If we consider the centre of the inner shell, it is a known and constant distance from every point on the inner shell and likewise wrt the dielectric and the hemisphere. Consequently we can immediately write down what the potential there is, regardless of the rearrangement of the charges. And due to that rearrangement, all other points on and inside the sphere will be at that same potential.

 

[Steve4Physics]

Why is it legit to add the potential of the hemisphere to the potential inside sphere given by b and thus get the solution for c. The implications of this is really powerful and too good to be true. There has to be some restrictions when this method that solves c can be used.

EDIT. Aha. I see @haruspex has replied. But since I've already drafted the following, I'll post it.

There are a set of surfaces having a common centre of curvature, C.

For a given surface, all points on that surface are the same distance from C. That's the key.

Every surface has a known total charge. We don’t know the distribution of the charge on any of the surfaces but that doesn’t matter.

That’s because, for a given surface of radius $R$, every elementary charge $dq$ on the surface is the same distance ($R$) from C. So it has the same contribution to the total potential at C as every other elementary charge on that surface.

If the surface has charge $Q$, it’s contribution to the total potential at C is $V = \int_{q=0}^{q=Q} \frac {dq}{4 \pi {\epsilon}_0 R} = \frac {Q}{4 \pi {\epsilon}_0 R}$.

 

[per persson]

No, that clearly would not be true. But the charge on the inner shell will rearrange so that the potential is the same everywhere on and inside it.
If we consider the centre of the inner shell, it is a known and constant distance from every point on the inner shell and likewise wrt the dielectric and the hemisphere. Consequently we can immediately write down what the potential there is, regardless of the rearrangement of the charges. And due to that rearrangement, all other points on and inside the sphere will be at that same potential.

But what is so special with the centre. I know it is easier to calculate but what makes the centre the point where we can just add potentials to get the total. Suppose b) gives potential Vo inside the sphere and the hemisphere gives V1 in the centre. Then the total potential is V=Vo+V1. But a bit below the centre the potential of the hemisphere will be greater.

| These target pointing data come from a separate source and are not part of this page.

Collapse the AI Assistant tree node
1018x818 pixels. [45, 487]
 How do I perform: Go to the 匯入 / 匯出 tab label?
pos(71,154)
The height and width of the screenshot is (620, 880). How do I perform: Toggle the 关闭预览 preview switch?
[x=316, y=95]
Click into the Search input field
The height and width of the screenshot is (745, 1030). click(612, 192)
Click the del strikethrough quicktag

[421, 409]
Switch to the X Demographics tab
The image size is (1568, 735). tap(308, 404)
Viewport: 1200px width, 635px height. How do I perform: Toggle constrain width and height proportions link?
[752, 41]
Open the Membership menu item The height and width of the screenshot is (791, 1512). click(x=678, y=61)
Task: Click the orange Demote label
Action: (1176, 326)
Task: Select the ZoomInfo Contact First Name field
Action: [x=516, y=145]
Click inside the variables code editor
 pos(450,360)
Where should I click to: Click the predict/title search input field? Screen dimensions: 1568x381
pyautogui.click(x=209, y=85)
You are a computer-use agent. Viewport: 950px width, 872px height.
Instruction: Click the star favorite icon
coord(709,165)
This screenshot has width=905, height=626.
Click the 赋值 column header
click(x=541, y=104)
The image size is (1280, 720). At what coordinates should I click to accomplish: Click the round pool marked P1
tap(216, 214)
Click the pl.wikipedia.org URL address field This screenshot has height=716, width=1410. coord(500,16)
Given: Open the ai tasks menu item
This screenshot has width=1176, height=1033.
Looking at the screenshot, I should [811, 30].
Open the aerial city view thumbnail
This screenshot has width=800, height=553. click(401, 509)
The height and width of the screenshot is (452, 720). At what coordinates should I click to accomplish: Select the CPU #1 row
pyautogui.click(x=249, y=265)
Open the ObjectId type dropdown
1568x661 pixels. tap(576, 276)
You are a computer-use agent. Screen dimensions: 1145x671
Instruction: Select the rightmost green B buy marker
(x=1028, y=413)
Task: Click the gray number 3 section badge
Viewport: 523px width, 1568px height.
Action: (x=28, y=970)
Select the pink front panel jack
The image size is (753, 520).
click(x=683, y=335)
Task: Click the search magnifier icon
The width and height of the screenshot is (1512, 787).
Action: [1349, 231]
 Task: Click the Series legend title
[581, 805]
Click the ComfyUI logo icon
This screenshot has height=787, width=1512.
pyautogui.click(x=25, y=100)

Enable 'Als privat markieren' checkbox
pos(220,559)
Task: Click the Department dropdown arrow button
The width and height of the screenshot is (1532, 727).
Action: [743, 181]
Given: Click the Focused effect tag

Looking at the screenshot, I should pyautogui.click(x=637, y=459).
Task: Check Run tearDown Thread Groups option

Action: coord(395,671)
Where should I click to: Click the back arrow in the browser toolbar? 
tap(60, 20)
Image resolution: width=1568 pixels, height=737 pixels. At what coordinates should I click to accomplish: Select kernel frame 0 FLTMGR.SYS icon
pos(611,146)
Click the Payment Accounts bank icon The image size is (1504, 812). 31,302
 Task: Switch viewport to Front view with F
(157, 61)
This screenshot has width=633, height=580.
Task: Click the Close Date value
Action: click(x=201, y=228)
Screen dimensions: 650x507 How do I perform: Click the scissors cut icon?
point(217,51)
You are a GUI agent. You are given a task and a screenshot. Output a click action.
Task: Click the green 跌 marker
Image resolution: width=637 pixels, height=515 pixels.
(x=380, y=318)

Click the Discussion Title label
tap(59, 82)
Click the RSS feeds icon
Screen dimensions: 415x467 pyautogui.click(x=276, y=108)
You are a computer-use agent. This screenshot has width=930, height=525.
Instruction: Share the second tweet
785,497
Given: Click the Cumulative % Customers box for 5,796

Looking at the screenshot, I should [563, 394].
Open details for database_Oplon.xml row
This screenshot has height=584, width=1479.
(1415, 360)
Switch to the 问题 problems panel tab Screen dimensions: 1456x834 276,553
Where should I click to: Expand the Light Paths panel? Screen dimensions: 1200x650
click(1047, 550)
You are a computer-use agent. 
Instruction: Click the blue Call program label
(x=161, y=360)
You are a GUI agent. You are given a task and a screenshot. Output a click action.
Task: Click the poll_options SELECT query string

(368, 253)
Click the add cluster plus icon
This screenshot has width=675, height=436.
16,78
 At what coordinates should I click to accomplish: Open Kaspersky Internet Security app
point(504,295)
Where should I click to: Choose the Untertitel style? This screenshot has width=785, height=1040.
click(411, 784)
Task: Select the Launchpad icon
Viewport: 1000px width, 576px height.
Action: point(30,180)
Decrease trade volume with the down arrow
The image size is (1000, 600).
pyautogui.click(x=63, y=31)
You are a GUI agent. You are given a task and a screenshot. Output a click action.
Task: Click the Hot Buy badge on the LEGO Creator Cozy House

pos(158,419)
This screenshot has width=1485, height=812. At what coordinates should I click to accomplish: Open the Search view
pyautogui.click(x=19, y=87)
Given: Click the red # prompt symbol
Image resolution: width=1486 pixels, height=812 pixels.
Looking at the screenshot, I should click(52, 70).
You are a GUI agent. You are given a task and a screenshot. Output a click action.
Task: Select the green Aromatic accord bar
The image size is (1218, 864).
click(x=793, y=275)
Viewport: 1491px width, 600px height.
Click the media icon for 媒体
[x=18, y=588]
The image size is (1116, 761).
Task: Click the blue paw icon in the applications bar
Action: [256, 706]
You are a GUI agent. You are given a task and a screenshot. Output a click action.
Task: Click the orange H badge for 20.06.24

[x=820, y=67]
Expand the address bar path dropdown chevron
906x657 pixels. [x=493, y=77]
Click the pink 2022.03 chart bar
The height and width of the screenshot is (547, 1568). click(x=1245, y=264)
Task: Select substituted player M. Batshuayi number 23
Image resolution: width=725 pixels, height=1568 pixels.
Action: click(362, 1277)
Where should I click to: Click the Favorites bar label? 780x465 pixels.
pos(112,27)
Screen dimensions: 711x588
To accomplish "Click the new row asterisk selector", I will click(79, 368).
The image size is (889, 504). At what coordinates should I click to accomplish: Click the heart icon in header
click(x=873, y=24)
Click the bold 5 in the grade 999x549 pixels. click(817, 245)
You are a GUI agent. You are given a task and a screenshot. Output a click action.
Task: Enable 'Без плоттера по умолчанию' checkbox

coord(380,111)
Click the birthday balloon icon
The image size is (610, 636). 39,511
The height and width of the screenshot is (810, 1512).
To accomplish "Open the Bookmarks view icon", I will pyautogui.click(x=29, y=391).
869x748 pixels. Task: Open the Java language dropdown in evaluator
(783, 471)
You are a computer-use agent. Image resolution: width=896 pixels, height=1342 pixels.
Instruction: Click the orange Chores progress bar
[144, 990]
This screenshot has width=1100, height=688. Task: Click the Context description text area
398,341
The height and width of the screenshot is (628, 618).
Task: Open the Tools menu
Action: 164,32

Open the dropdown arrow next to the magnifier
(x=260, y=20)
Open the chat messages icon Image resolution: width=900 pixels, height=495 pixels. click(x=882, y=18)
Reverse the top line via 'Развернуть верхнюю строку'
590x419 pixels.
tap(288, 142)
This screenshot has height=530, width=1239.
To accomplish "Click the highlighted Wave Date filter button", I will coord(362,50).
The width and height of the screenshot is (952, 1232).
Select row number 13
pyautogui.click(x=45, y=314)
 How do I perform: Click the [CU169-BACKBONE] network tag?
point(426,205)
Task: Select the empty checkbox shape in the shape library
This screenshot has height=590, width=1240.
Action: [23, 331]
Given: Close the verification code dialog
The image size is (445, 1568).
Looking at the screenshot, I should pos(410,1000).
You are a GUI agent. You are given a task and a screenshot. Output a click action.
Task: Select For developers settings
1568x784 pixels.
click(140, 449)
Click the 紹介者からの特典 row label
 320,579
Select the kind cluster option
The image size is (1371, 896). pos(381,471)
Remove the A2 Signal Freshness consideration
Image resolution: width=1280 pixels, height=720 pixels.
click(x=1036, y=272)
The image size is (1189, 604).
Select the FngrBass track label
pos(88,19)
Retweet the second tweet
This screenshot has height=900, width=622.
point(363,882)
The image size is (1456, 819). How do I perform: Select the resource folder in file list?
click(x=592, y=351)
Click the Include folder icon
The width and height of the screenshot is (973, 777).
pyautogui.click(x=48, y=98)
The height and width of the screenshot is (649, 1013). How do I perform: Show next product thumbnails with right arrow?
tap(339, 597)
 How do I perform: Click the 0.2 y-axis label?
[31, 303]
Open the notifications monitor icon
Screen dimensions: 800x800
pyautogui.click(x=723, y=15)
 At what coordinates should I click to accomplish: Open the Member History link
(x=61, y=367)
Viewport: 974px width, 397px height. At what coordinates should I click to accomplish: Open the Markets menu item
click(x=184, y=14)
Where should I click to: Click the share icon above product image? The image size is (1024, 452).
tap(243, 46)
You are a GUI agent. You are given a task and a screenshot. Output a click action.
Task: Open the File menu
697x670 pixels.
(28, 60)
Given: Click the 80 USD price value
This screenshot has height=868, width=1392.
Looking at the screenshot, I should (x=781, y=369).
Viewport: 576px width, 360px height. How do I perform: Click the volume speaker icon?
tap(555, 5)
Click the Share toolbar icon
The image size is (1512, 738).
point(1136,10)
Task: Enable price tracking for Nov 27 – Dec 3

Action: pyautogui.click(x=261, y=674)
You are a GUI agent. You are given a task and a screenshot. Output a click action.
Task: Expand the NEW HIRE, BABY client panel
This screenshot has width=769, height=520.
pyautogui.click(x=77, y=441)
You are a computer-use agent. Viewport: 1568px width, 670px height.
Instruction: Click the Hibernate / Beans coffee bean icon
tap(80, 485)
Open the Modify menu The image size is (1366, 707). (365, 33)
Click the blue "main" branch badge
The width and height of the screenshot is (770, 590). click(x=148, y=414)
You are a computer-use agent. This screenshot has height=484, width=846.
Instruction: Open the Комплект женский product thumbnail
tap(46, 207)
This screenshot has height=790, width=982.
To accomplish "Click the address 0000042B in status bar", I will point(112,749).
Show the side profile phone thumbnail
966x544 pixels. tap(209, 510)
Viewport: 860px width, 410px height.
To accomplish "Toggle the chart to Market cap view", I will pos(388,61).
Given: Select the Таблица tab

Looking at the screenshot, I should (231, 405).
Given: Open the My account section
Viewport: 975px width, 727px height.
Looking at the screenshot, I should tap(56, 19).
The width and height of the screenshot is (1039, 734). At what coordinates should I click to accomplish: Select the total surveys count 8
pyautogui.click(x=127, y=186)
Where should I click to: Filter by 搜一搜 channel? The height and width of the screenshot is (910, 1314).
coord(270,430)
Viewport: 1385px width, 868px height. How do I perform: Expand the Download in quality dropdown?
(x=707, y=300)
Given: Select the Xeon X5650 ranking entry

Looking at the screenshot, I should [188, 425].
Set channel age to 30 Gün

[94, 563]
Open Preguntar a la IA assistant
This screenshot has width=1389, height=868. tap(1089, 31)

Does that mean the charges of the sphere and shell rearranges such that its potential is less than Vo in that point and thus keeping the total potential at V.

Similarly above the centre the potential by the hemisphere should be less so the potential of the sphere and shell are such that it is greater than Vo. Is this the case?

And what if we put a point charge -Q with distance 3a from centre. Will the potential inside the sphere be V_o-Q/(4epi3a)?

 

[haruspex]

But what is so special with the centre.

That it is at a known distance from every charge, no matter how those charges are distributed around the two shells. This means we can find the potential there without worrying about how those charges are distributed.

 

[nasu]

Why is it legit to add the potential of the hemisphere to the potential inside sphere given by b and thus get the solution for c. The implications of this is really powerful and too good to be true. There has to be some restrictions when this method that solves c can be used.

This is your question, not the statement of the problem.